| Text excerpt |
▼
Republican divisions on display: Johnson's biting rejection of the Senate bill highlighted a sharp split between Republicans in both chambers, with some House conservatives calling for John Thune to be removed from his role as Senate majority leader.

Asked why he was rejecting a plan engineered by Thune, Johnson rejected the premise, instead blaming Schumer and Senate Democrats. Still, the fact remained that the Senate, under a Republican majority and Thune's control, passed its plan via unanimous consent without any GOP objection. The bill would reopen the Federal Emergency Management Agency, the Coast Guard and TSA, but would not provide funding for ICE or Customs and Border Protection, though those agencies still have billions of dollars in funding for continued operations from the Republican reconciliation bill enacted last year.

Johnon said that he had spoken with Trump and that the president understands what House Republicans are doing and why. Trump reportedly had indicated that he would sign the Senate bill, but in an interview with Fox News later in the day, he said that the legislation "wasn't good" and "wasn't appropriate" because it did not fund law enforcement.

"In my opinion, you can't have a bill that's not going to fund ICE," Trump said.

What's next: The House is slated to vote on the eight-week funding bill as soon as tonight, but that plan reportedly faces some skepticism even among Republicans, and if it does pass, senators have already left town, making the next steps unclear.

The bottom line: Barring another extraordinary twist tonight, it looks like the DHS funding fight is going to stretch into mid-April at least.

Consumer Sentiment Falls Near Record Low

The University of Michigan's measure of consumer sentiment fell to a three-year low in March, with the index slipping to 53.3, down from 56.6 in February.
▲
| Tasks to perform |
[1] Name every agency that the news roundup says the Senate bill would reopen.
[2] Using the news roundup, decide whether each statement agrees with it: (a) The Senate passed its plan without any Republican objection. (b) The consumer sentiment index rose in March. (c) The Senate bill would provide funding for ICE.
[3] Go on with the news roundup on the DHS funding fight and consumer sentiment, picking up after its final sentence.
The data below comes from a separate source and has no connection to the news roundup.

Extracted records
▼
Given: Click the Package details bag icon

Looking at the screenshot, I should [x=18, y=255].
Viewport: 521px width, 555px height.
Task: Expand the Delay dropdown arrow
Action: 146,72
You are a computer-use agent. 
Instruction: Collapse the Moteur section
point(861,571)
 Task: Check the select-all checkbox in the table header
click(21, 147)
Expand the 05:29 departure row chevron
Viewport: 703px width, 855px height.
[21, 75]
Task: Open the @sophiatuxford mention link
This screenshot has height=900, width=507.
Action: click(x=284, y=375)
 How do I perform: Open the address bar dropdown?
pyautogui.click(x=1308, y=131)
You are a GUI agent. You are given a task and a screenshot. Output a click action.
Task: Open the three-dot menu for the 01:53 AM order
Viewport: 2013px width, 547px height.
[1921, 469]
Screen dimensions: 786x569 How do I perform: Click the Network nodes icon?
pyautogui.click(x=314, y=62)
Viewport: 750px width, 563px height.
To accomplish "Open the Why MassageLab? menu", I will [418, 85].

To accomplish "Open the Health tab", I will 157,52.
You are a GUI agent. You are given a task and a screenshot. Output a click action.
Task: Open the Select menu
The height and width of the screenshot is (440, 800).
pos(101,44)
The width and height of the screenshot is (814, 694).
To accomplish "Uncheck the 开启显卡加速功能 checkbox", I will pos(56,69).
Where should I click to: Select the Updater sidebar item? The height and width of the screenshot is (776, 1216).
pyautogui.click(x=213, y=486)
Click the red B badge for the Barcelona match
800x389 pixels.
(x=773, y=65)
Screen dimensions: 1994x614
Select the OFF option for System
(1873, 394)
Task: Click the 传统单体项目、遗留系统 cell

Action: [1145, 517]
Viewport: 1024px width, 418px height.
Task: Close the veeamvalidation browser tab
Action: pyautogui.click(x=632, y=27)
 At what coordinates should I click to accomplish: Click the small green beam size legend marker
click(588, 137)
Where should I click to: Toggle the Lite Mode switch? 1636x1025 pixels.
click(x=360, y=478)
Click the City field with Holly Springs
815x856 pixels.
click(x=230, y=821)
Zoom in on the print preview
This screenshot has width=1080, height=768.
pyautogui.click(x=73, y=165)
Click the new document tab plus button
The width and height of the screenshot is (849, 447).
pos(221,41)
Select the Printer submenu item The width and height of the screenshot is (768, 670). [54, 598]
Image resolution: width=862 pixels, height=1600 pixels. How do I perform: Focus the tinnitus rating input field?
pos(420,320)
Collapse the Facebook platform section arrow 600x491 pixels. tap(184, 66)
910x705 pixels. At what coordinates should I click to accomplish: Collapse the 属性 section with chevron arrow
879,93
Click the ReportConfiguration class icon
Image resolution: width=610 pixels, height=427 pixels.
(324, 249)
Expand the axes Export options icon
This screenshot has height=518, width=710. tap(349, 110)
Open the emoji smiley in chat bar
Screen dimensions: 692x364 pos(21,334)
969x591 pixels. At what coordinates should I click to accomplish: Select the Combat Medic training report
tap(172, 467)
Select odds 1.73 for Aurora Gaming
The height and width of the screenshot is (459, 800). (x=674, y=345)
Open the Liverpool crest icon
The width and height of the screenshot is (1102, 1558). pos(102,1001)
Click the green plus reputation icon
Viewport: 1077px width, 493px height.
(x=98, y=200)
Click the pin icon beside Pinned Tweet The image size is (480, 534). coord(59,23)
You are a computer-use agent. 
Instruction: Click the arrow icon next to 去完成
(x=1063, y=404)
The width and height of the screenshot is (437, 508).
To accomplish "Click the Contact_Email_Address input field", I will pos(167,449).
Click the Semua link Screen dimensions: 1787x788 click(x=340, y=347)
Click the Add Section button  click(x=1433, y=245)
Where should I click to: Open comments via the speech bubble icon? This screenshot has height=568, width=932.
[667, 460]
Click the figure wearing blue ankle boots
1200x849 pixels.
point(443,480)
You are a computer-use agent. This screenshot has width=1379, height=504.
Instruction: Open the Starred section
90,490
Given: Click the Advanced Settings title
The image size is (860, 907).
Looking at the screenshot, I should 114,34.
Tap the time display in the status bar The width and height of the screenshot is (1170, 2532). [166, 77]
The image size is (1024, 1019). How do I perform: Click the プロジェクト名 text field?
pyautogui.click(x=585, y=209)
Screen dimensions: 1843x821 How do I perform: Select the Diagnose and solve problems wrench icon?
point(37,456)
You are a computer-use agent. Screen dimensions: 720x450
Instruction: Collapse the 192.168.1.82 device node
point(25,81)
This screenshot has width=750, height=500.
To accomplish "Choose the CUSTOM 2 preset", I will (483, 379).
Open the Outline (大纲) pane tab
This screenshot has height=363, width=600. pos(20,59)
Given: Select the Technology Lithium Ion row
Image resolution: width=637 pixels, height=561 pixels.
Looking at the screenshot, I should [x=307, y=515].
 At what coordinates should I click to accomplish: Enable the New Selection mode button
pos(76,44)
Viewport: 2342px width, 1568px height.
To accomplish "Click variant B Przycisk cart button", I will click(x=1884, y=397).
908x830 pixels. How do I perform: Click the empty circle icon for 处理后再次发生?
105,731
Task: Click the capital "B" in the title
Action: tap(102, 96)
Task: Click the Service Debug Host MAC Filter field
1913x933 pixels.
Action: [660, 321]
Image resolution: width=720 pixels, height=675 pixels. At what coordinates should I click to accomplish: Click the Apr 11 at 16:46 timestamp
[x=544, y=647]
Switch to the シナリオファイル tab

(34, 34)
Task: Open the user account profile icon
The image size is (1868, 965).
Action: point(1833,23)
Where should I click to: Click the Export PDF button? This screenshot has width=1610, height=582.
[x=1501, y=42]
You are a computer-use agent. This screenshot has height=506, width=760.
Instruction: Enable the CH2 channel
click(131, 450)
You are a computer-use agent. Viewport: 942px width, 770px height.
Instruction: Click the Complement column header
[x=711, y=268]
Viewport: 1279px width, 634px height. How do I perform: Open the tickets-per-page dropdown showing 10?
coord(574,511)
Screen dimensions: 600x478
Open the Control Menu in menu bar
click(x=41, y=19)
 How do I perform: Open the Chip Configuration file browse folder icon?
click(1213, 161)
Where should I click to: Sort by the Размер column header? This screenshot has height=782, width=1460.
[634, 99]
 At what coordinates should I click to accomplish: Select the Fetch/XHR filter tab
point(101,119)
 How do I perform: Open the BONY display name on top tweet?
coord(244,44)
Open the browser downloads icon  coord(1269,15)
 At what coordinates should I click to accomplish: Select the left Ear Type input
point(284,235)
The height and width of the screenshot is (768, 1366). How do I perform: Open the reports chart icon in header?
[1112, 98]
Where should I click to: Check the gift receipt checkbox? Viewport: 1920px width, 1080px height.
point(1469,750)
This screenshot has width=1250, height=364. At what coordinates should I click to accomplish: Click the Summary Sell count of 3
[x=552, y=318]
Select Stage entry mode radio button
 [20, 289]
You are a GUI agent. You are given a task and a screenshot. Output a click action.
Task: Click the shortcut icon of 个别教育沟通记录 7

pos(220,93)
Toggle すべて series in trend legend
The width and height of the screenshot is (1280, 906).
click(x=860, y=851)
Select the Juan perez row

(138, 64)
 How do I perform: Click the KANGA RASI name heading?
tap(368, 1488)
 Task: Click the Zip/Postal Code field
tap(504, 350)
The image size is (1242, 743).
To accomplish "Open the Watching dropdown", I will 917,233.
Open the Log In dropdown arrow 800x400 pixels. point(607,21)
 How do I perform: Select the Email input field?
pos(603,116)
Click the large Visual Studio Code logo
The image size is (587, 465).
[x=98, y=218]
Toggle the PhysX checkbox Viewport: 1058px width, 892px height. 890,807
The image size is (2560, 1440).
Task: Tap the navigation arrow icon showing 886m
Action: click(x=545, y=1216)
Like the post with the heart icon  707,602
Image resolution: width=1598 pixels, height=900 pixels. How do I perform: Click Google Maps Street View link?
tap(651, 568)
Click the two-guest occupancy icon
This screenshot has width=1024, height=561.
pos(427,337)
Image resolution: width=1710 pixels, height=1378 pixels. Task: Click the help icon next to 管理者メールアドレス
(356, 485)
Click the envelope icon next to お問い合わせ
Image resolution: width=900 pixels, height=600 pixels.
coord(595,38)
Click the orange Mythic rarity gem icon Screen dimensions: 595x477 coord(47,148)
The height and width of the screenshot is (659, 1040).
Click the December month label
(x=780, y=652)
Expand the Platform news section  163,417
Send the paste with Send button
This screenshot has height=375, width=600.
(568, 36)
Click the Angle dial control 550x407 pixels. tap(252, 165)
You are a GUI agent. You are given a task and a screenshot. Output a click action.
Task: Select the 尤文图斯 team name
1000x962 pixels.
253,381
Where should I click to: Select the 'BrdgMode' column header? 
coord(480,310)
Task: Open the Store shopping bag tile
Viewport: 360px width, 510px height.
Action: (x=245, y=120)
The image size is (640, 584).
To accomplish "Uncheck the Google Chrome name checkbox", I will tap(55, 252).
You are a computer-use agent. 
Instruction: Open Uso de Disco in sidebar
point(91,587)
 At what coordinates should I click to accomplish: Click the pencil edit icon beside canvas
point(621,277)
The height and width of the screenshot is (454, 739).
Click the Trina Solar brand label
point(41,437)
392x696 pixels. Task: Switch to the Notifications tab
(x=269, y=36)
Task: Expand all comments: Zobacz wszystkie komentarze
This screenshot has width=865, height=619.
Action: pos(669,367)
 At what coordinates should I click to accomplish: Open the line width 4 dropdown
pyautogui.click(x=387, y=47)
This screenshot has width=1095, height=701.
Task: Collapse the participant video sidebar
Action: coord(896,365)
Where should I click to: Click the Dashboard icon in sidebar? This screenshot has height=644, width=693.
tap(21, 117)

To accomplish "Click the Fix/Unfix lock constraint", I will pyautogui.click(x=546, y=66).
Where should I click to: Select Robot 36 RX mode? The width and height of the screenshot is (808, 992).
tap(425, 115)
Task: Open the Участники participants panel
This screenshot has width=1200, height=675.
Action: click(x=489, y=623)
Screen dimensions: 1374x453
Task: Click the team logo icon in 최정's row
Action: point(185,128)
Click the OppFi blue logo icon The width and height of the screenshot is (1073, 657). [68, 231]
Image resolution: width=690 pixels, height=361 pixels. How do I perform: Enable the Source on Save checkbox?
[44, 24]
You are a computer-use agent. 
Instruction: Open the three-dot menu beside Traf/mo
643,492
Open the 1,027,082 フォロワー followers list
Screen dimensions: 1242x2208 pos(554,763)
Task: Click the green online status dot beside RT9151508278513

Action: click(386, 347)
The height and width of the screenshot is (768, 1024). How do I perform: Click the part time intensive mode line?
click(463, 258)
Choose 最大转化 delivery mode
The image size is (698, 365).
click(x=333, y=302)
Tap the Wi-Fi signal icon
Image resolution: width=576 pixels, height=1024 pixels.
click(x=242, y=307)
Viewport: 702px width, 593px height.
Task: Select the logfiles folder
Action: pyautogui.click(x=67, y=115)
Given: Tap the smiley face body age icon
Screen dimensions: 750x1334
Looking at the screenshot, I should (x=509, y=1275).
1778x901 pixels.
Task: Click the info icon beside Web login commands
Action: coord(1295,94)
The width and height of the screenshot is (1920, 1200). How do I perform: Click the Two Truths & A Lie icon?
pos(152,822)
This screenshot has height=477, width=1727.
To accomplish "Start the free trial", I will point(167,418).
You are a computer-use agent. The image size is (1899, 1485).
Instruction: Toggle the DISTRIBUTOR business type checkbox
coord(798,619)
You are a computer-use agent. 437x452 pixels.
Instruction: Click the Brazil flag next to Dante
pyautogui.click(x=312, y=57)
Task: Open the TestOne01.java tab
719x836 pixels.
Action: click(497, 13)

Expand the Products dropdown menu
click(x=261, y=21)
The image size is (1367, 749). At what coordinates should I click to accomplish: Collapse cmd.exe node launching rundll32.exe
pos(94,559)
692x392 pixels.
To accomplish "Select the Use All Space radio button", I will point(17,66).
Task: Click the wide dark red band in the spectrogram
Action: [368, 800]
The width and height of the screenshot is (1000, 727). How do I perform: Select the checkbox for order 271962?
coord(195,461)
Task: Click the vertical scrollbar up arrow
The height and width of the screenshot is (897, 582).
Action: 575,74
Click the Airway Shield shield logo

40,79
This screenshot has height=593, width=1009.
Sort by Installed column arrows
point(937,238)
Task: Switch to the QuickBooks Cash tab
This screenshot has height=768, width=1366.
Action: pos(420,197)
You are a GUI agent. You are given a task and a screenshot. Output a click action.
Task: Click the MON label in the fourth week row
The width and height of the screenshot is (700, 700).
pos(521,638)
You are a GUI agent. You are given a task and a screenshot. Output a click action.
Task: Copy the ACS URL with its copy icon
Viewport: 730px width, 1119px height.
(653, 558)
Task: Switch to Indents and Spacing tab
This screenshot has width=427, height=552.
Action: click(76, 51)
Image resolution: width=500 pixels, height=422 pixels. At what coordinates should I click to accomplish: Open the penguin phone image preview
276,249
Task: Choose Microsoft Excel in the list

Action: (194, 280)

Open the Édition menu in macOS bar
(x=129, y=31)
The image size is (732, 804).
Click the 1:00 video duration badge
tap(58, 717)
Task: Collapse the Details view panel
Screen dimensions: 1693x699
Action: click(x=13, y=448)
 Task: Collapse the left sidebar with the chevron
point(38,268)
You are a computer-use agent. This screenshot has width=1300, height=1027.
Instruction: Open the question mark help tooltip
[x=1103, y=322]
▲
| Answers for this exercise |
[1] The Federal Emergency Management Agency, the Coast Guard and TSA.

[2]
(a) Yes: "passed its plan via unanimous consent without any GOP objection."
(b) No: "the index slipping to 53.3, down from 56.6 in February."
(c) No: "but would not provide funding for ICE or Customs and Border Protection."

[3]
Joanne Hsu, director of the survey, said that consumers are worried they will be paying more for goods, including gasoline. Short-term inflation expectations rose four-tenths of a percentage point to 3.8%. "The persistence of high prices continues to be the dominant factor for consumer views of the economy, with 47% of consumers spontaneously noting that prices are currently eroding their personal finances," she said in a statement.

The drop in sentiment was particularly noticeable among higher-income households. "Consumers with middle and higher incomes and stock wealth, buffeted both by escalating gas prices and volatile financial markets in the wake of the Iran conflict, exhibited particularly large drops in sentiment," Hsu said.

Heather Long, chief economist at Navy Federal Credit Union, noted that there have been only three lower readings on the sentiment index: during the longest government shutdown in history last fall, following President Trump's announcement of his "liberation day" tariffs last spring, and during the Covid-era surge in inflation in 2022.

"Americans are struggling to navigate all this uncertainty, along with price hikes and a frozen job market," Long said. "Even wealthier consumers are turning gloomier this time.

 

Quotes of the Day: Dueling Outlooks on the Iran War

"Markets are overreacting to what will likely be a 4- to 6-week period of volatility, which will ultimately result in 50 years of stability in oil markets, supply chains and geopolitics."

– Torsten Slok, chief economist at Apollo Global Management. "The Gulf region will become more stable and even more closely integrated with the global economy," Slok said in a blog post Friday. "For the Fed, the rise in inflation due to higher oil prices is temporary; once the conflict is over, Fed cuts will be priced in again, and long rates will decline."

"Recession risks are very high, and unless the hostilities are coming to an end now, the president figures out a way to stand down, declare victory and move on, and Iranians follow suit, I think recession is more than likely by the second half of the year."

– Mark Zandi, chief economist at Moody's Analytics. Appearing on CNBC Wednesday, Zandi noted that the unemployment rate is rising and inflation is clearly moving higher, and Moody's now estimates a 48.6% chance of recession in the next 12 months.